Lastly, I wish to draw attention to the “darker side” of Bitcoins history. Bitcoins have been used throughout the internet, as many already know. However, within the internet realm, a lot people don’t know that users have been able to use Bitcoins for the transaction of illegal means, goods, and services for quite some time. This plays into the whole “anonymous nature” characteristic I was talking about earlier. The use of Bitcoin for bad intentions is nothing new to law enforcement either. Probably the most notable case of crypto-currency being used for illegal use is the acts committed on behalf of Ross Ulbricht, or otherwise known as “Dread Pirates Robert” throughout the TOR network. This man single handily created a website on hosted by servers broadcasted to the TOR Network. The name of this website was called “the Silk Road”. This website appeared to be “a craigslist for drugs”. Users could browse the web searching through a plethora of illegal drugs, weapons, pirated software, illegal services, and even counterfeits. Bitcoin in this situation with the Silk Road, was used as the method of payment for all the illegal interaction occurring on the web. One Silk Road user had the ability to click on any auction on the site hosted. Then could then choose to buy, for example, an illegal firearm. The individual purchasing the gun then uses the exchange of Bitcoins as payment. With all the madness taking place on Mr. Ulbricht’s servers, you could tell that they would eventually be stopped. In late 2011, this website was seized by FBI, and Ross Ulbricht was arrested in San Francisco, CA.

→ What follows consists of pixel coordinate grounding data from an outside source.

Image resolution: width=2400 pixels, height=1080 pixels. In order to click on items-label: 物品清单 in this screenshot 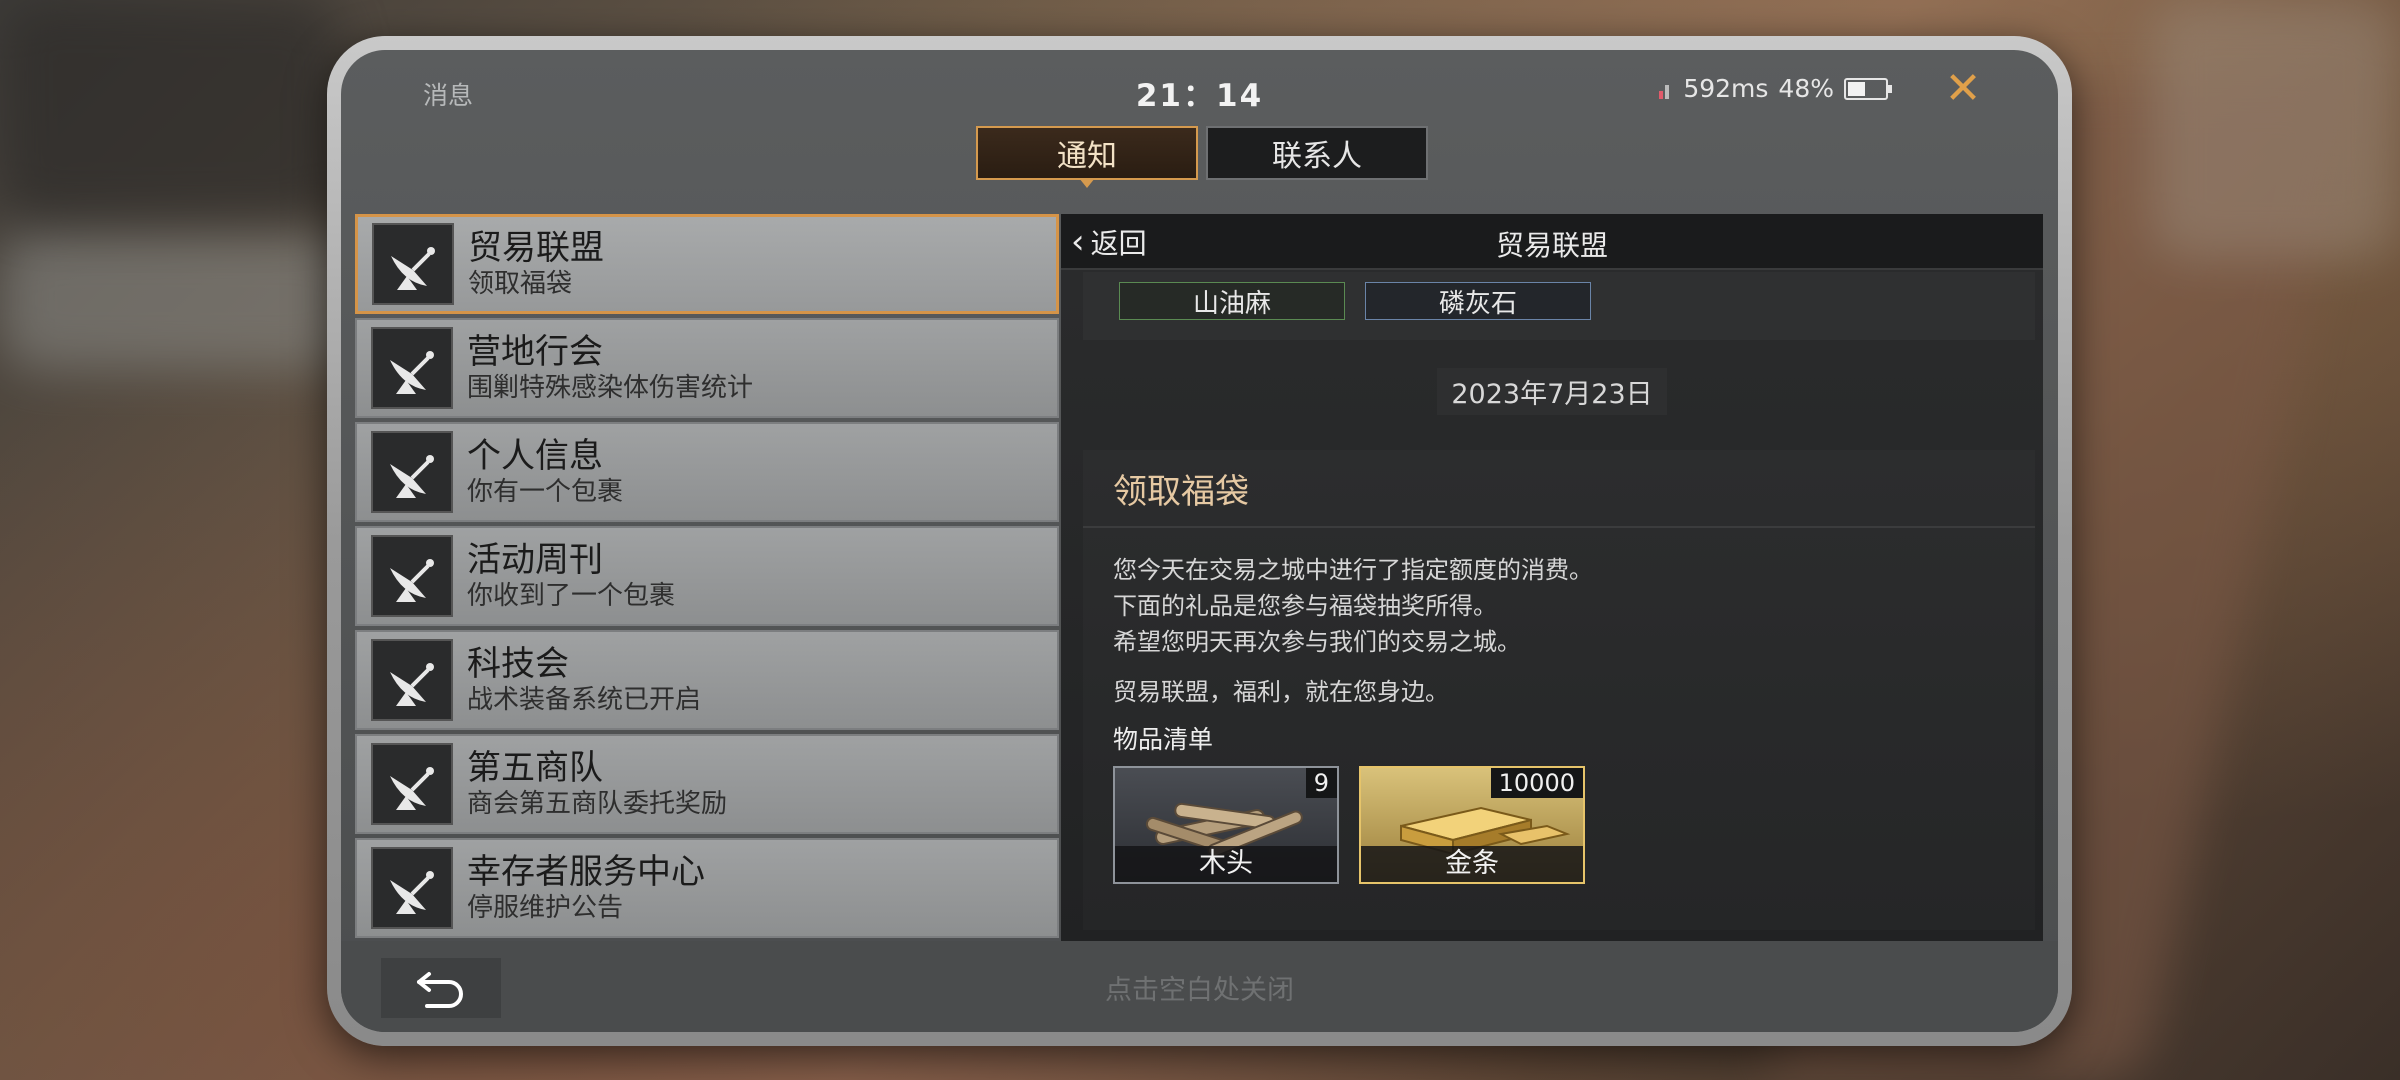, I will do `click(1164, 740)`.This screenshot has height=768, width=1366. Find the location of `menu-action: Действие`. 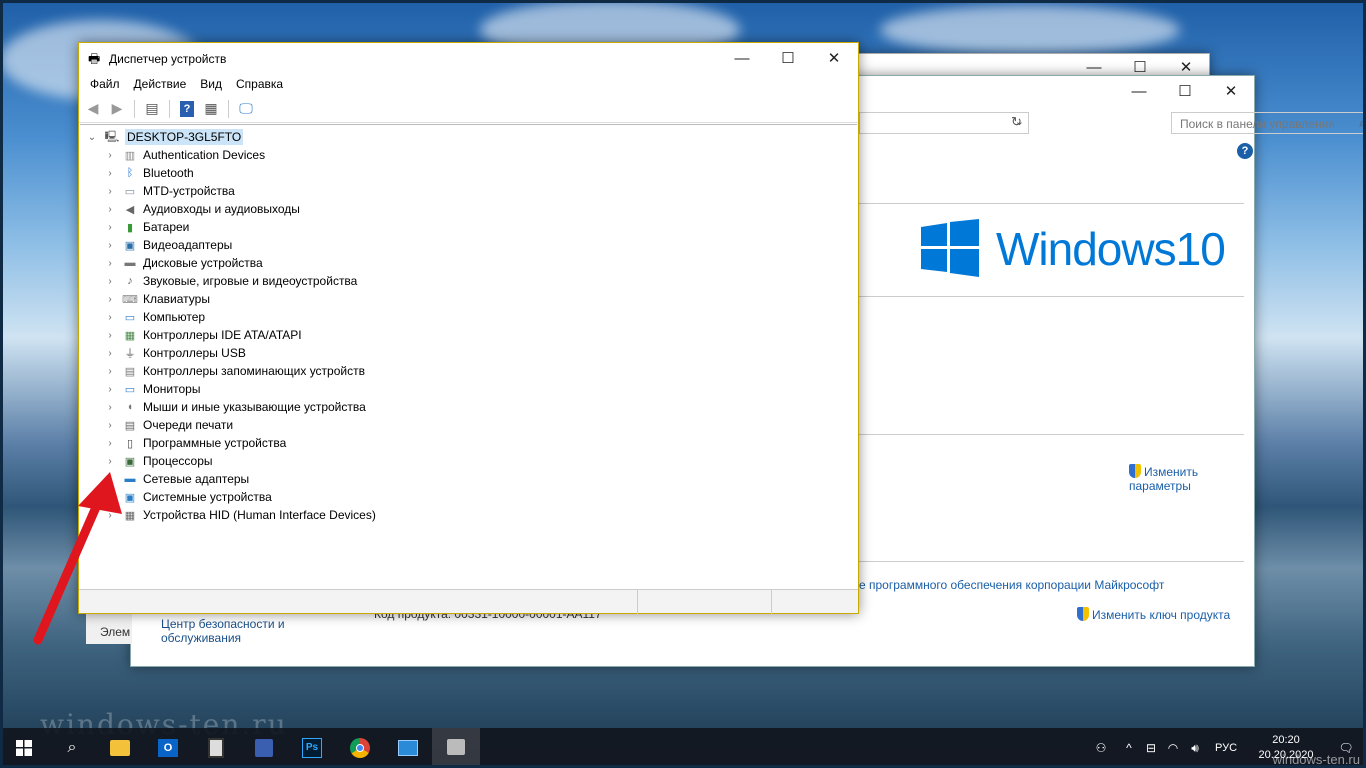

menu-action: Действие is located at coordinates (160, 84).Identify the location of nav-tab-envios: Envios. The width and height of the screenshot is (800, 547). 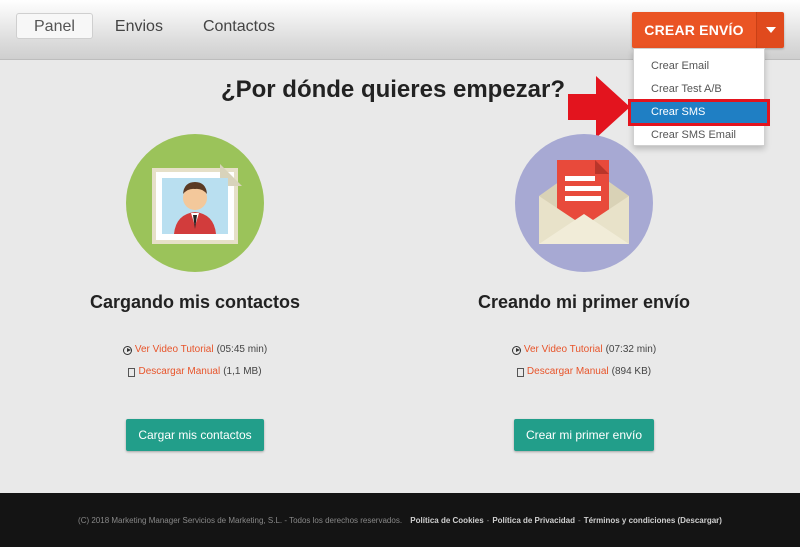
(139, 26).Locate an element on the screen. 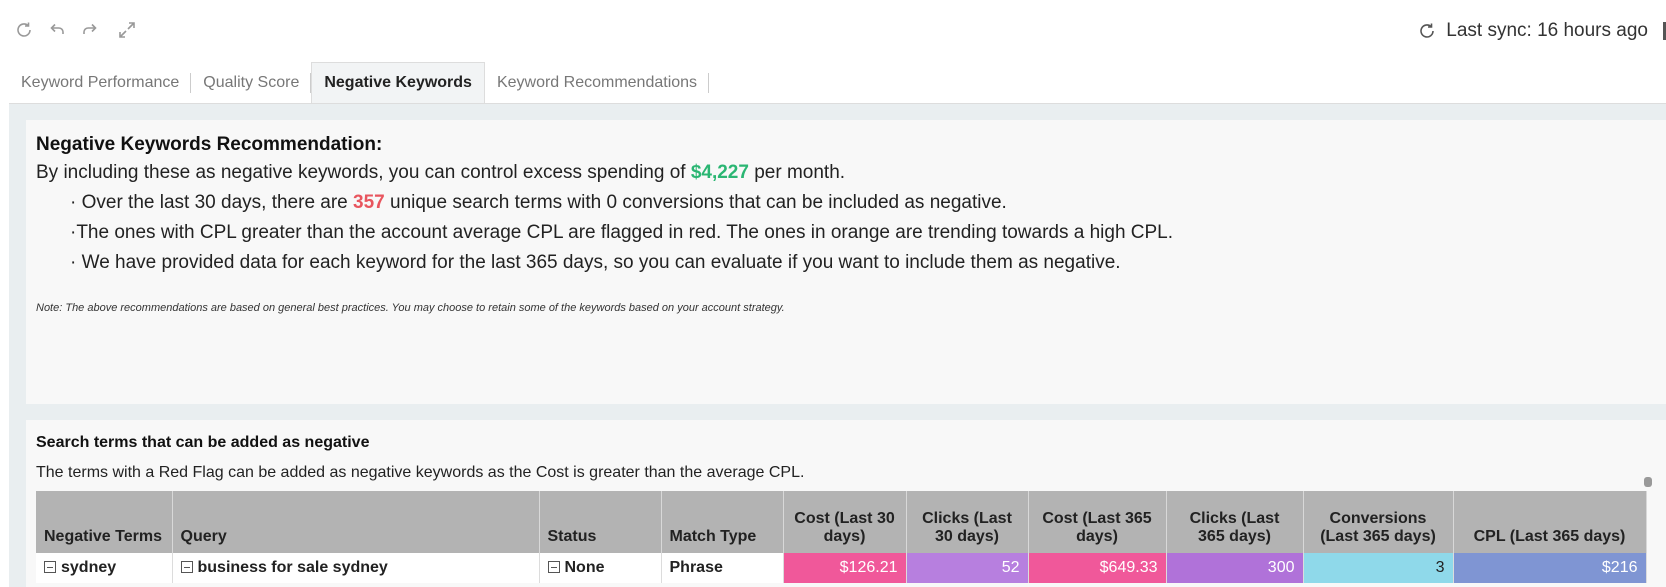  cell-query: business for sale sydney is located at coordinates (356, 568). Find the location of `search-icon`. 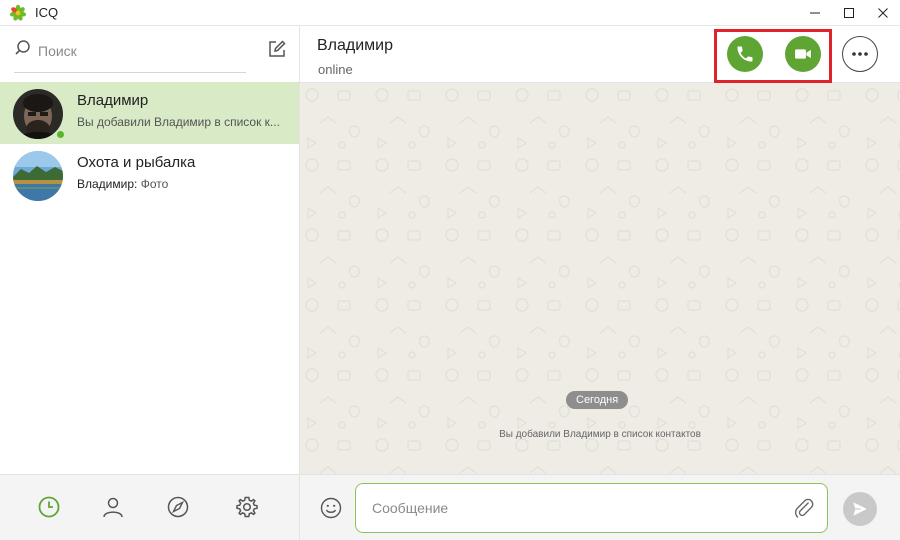

search-icon is located at coordinates (22, 48).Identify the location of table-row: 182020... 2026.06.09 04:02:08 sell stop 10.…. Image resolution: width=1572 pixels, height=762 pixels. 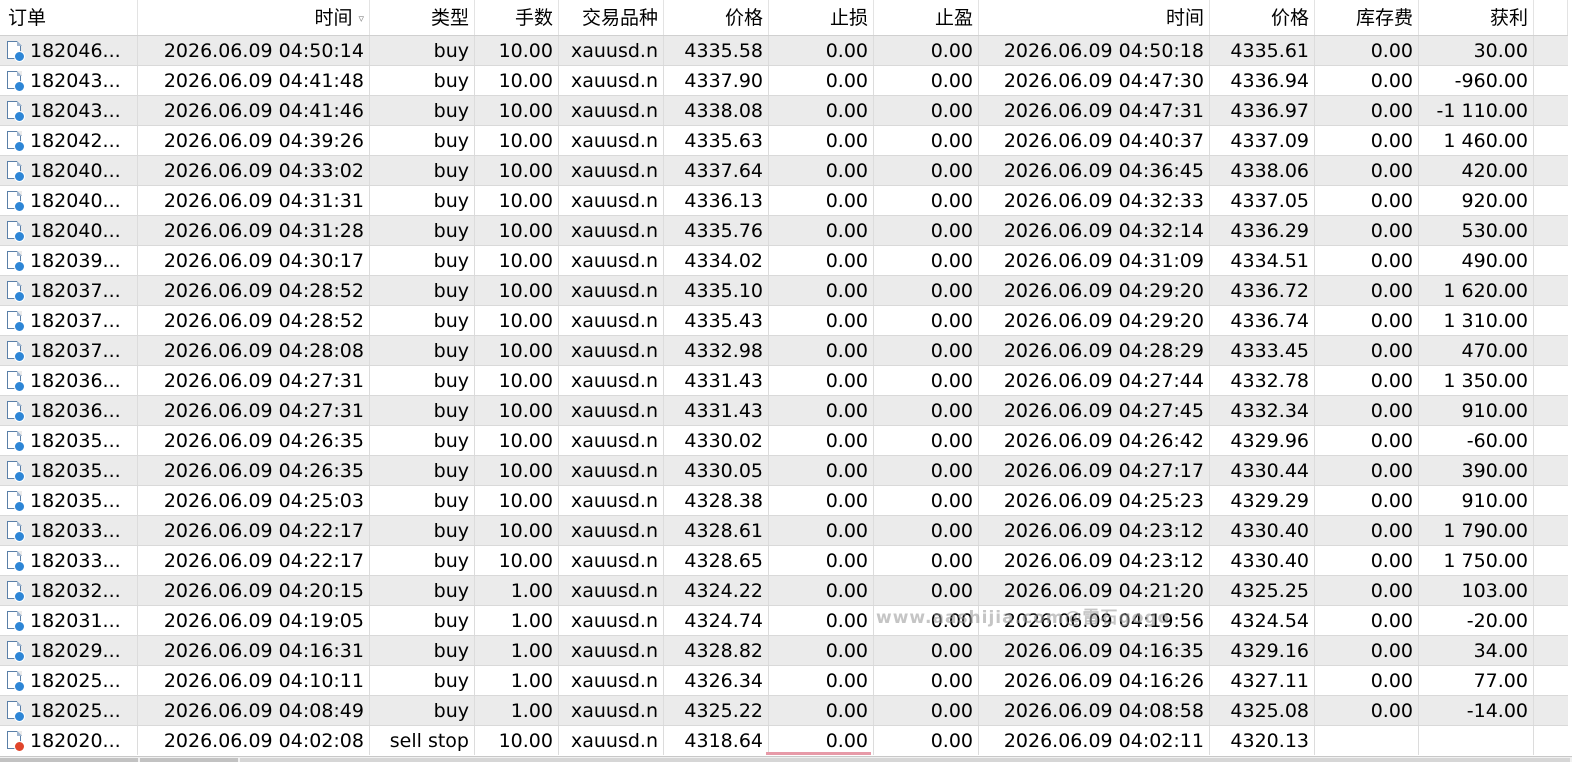
(784, 740).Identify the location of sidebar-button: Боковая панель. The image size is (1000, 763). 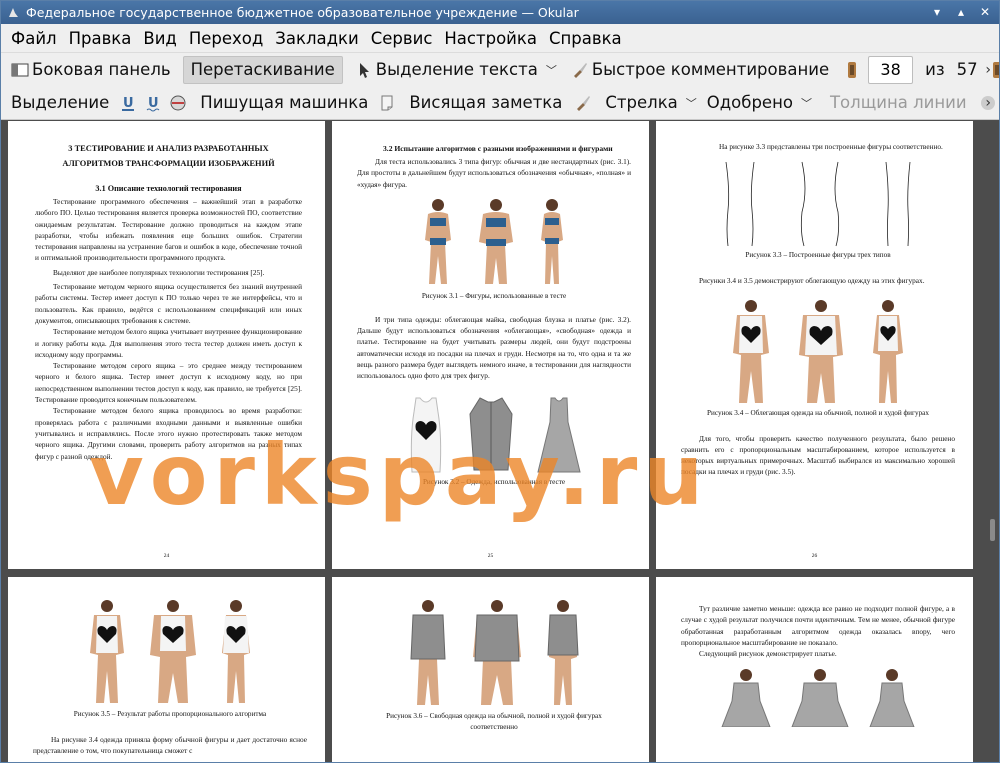
(88, 70).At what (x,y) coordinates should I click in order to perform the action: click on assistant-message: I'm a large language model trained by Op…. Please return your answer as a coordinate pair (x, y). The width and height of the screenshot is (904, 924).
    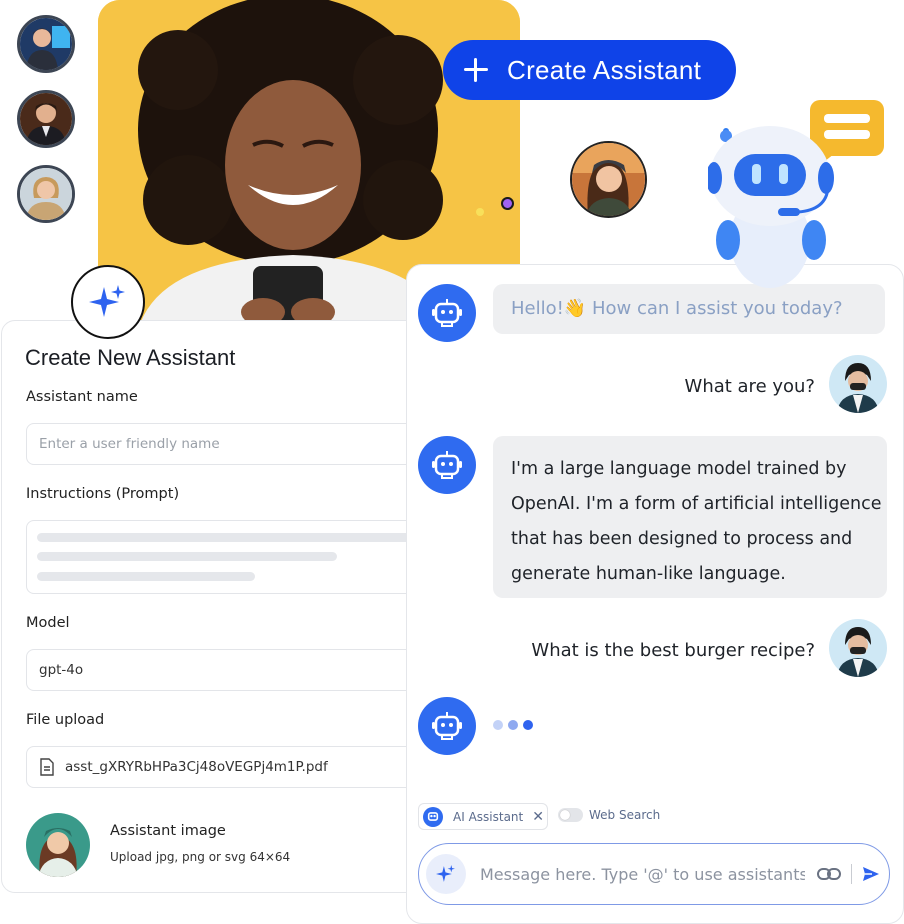
    Looking at the image, I should click on (690, 517).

In summary, Bitcoin refers to electronic cash or currency that helps get business done online. It is considered cryptocurrency, and is based on cryptography and mathematic formulas. Bitcoins are changing the world, they have been used for good and bad, convenience and financially, and can be seen revolutionizing society as we know it. Bitcoin is obviously still in the early stages of its development, as it has only been present since 2009. With the help of everyone interested in Bitcoin, it is my hopes that the 21st century will forever be changed by the introduction of Bitcoin as a normal form of payment for the average person.
"What Is Bitcoin?" CoinDesk RSS. CoinDesk. Web. 17 Nov. 2014.